Em uma sessão marcada por tom duramente crítico, o relator da Comissão Parlamentar Mista de Inquérito (CPMI) do INSS, deputado Alfredo Gaspar (PP-CE), afirmou nesta quarta-feira (data da sessão) que as apurações até o momento não se resumem a irregularidades pontuais, mas apontam para uma verdadeira “organização criminosa” operando dentro do sistema previdenciário brasileiro desde o início do governo do presidente Luiz Inácio Lula da Silva.
Segundo Gaspar, elementos levantados pela investigação indicam a atuação de uma estrutura complexa que teria desviado recursos públicos e favorecido agentes ligados ao esquema, citando nominalmente personagens que, conforme ele, aparecem nas apurações e hoje respondem a medidas cautelares, como uso de tornozeleira eletrônica.
O deputado mencionou, por exemplo, pessoas como Rogério Souza e Vigílio, que, segundo a CPMI, teriam recebido milhões de reais em valores indevidos relacionados aos supostos esquemas no INSS, conforme reforçado em vídeo exibido durante a sessão e nos depoimentos colhidos pelos parlamentares.
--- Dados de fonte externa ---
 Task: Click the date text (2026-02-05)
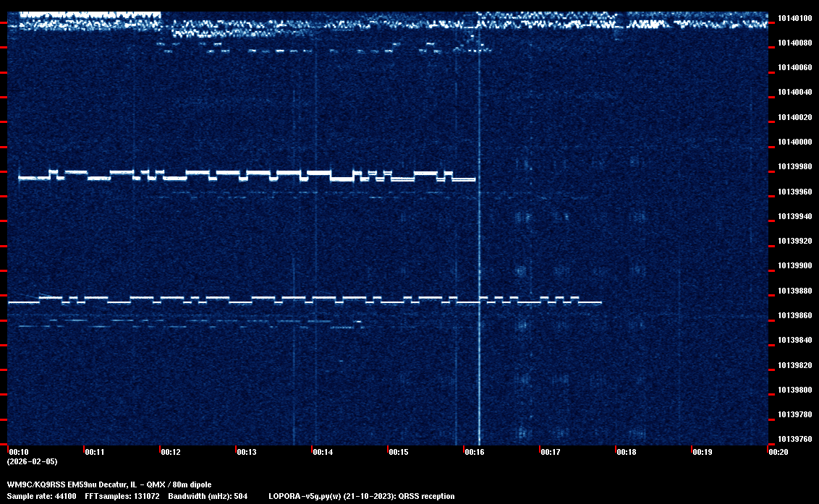click(32, 461)
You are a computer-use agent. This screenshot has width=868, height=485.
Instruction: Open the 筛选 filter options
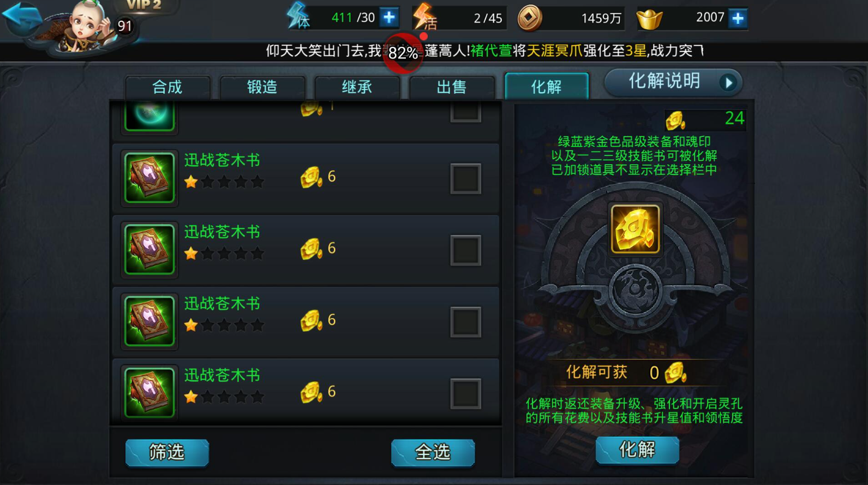tap(167, 452)
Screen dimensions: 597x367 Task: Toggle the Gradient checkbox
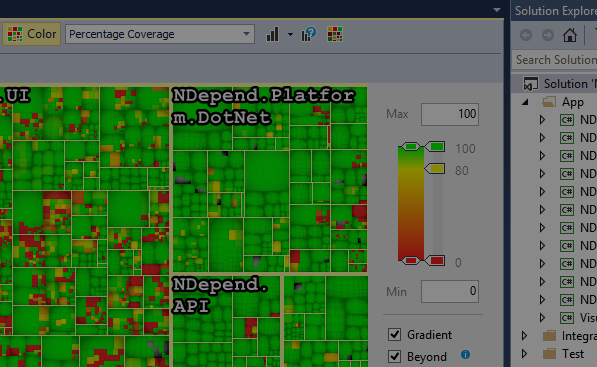pyautogui.click(x=394, y=335)
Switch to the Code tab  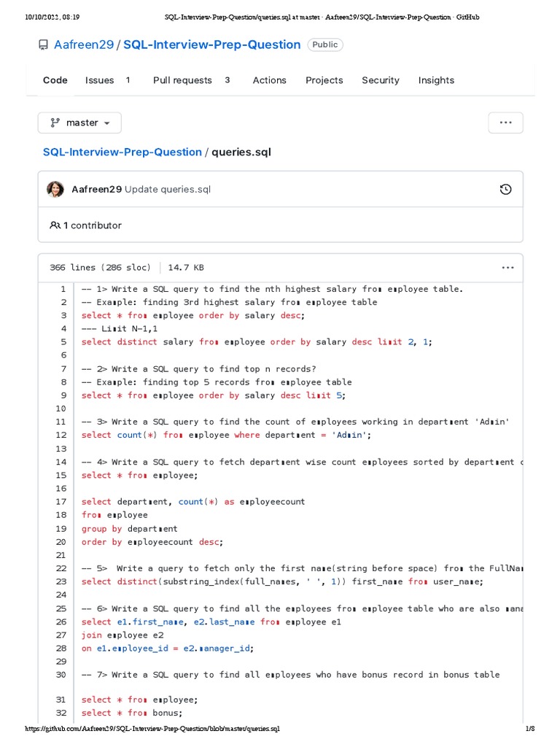[x=55, y=80]
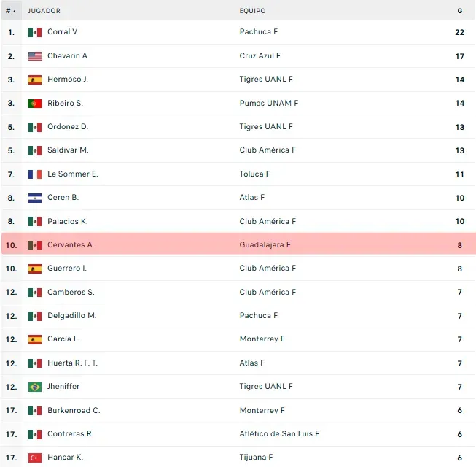Click the Portugal flag beside Ribeiro S.

coord(35,104)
Descontos associativos e novo foco de investigação
A CPMI do INSS foi instalada em 2025 com o objetivo de apurar irregularidades no instituto. No início dos trabalhos, o foco principal recaiu sobre os chamados descontos associativos, práticas que, segundo o relator, somariam aproximadamente R$ 10 bilhões ao longo da última década, envolvendo entidades sindicais e outros intermediários.
Após cerca de quatro meses de levantamento e cruzamento de dados, a comissão, conforme Gaspar, conseguiu “derrubar a narrativa” de que a investigação “não resultaria em nada”. Com isso, a CPMI iniciou a segunda etapa dos trabalhos, com foco agora no Sistema Financeiro Nacional como potencial vetor de irregularidades relacionadas aos recursos do INSS.
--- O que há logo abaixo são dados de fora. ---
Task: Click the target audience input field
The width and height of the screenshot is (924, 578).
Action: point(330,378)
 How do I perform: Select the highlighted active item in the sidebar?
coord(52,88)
Gaspar afirmou que, nessa nova frente investigativa, indícios preliminares apontam para um universo de R$ 400 bilhões a R$ 500 bilhões em movimentações ou irregularidades nos últimos cinco anos — números que ele classificou como a “parte mais forte” da investigação e também a que enfrenta maior resistência política dentro do Congresso.
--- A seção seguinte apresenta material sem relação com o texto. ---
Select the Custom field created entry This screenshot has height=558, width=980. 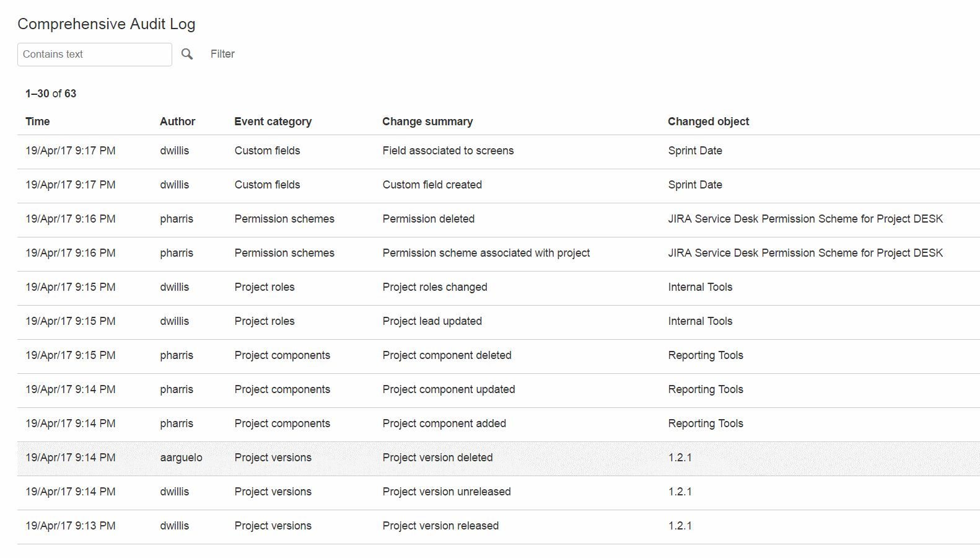(x=432, y=185)
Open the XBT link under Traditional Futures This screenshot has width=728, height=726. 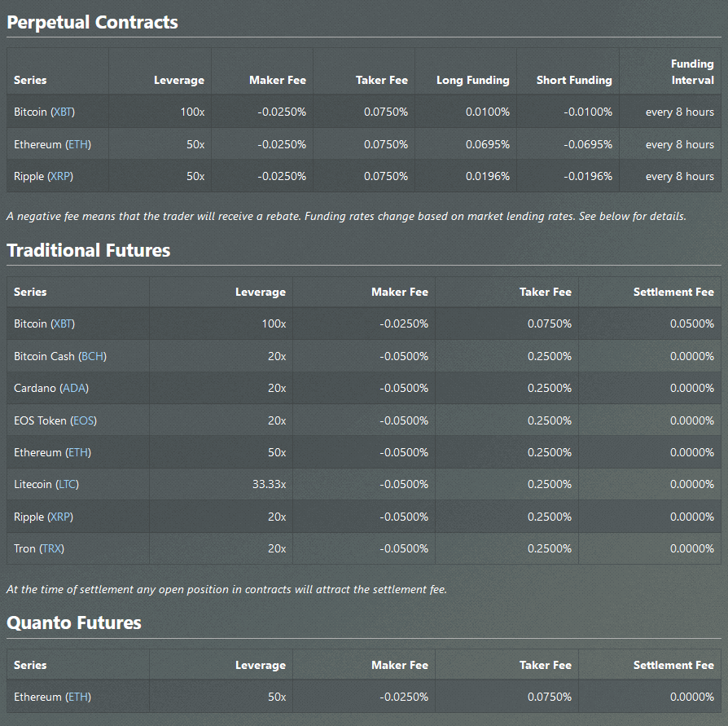pos(63,323)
Obstáculos à prorrogação e apelos ao STF
Durante seu discurso, o relator denunciou ainda dificuldades enfrentadas para estender o prazo de funcionamento da CPMI. Ele afirmou ter reunido mais de 200 assinaturas solicitando a prorrogação automática dos trabalhos, conforme previsto no regimento interno, mas alegou que o pedido ainda não teria sido sequer autuado pela presidência do Congresso.
Gaspar criticou também a decisão de impor sigilo a registros de visitas de uma das figuras relacionadas às apurações — apelidado na comissão de “Careca” — a integrantes do Congresso e do Senado, afirmando que a medida dificulta o avanço das investigações.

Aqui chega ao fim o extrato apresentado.